In today’s age, IT challenges faced with a single sourced vendor approach, can lead to significant complications. Like many examples in recent history, such as the Financial Crisis, having no backup plan or limited knowledge can results in costly solutions.
Diversification in today’s unsettled market is the framework for ensuring operations during difficult times. In an environment where IT must fight for organizational dollars, it is important to work smarter, not harder by planning ahead and adding value through vendor deployment. Regardless of network services, application deployment multi-vendor strategies form the backbone for ensuring continuous operation and service evolution. As for the benefits, they speak for themselves:
• Reduce Operating Cost: Building an efficient and secure network infrastructure in a rapidly changing IT landscape is a relentless and complex task. By pursuing a “best-of-breed” approach to technology selection, your company becomes armed with a powerful weapon: Choice. No longer are you being driven by a single vendor, you are able to negotiate with market-leaders who are aimed at solving specific business needs and technical problems. It is not all about creating pricing wars, but savings is created from vendors service, and supporting obligations to deliver operational efficiencies. Historically, according to Gartner, lower total cost of ownership (TCO) for organizations with multi-vendor networks is common because of the ability to shop around for lower prices. In turn, this reduces a lack of control on costs due to a virtual monopoly being enjoyed by your sole vendor partner.

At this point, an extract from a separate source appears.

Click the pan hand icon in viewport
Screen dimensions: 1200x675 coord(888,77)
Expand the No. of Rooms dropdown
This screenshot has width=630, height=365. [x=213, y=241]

• Performance Metrics: Keep the bar high in a competitive environment, it pays to keep a level of performance among your vendors. A multi-vendor approach gives you the power to identify poor performers and eliminate them without risking system integrity or restarting lengthy and complex projects from the beginning. Performance metrics show both the vendor and yourself exactly where they stack up, and where they need to improve.
• Contingency Planning and Recovery: A survey of 400 IT executives by IDG Research revealed that 40% rate their organizations’ ability to recover their operations in the event of disaster or disruption as “fair or poor”. Three out of four companies fail from a disaster recovery standpoint, according to the Disaster Recovery Preparedness Benchmark. A multi-vendor approach enables organizations to react to downtime or poor service quality in a way which provides continuous operations. A smart, detailed approach to vendor selection (data center footprint, redundancy objectives, support approaches) can ensure that downtime is eliminated. Multi-vendor approaches enables organizations to look at both functionality and features as well as vendor stability to find a blend which reaps the maximum benefits.
• Innovation: Today’s high-performance business landscape requires technology decisions to be coupled with business requirements. Having a single-source vendor presents a false security of having a single trusted advisor. The trusted advisor will lull businesses to believe they are automating a manageable and self-defending network. In reality, a single-vendor trusted advisor limits businesses from the ability to negotiate, achieve the best pricing and full range of functionality available. Innovation occurs at the vendor’s pace, and not with what is best for your business.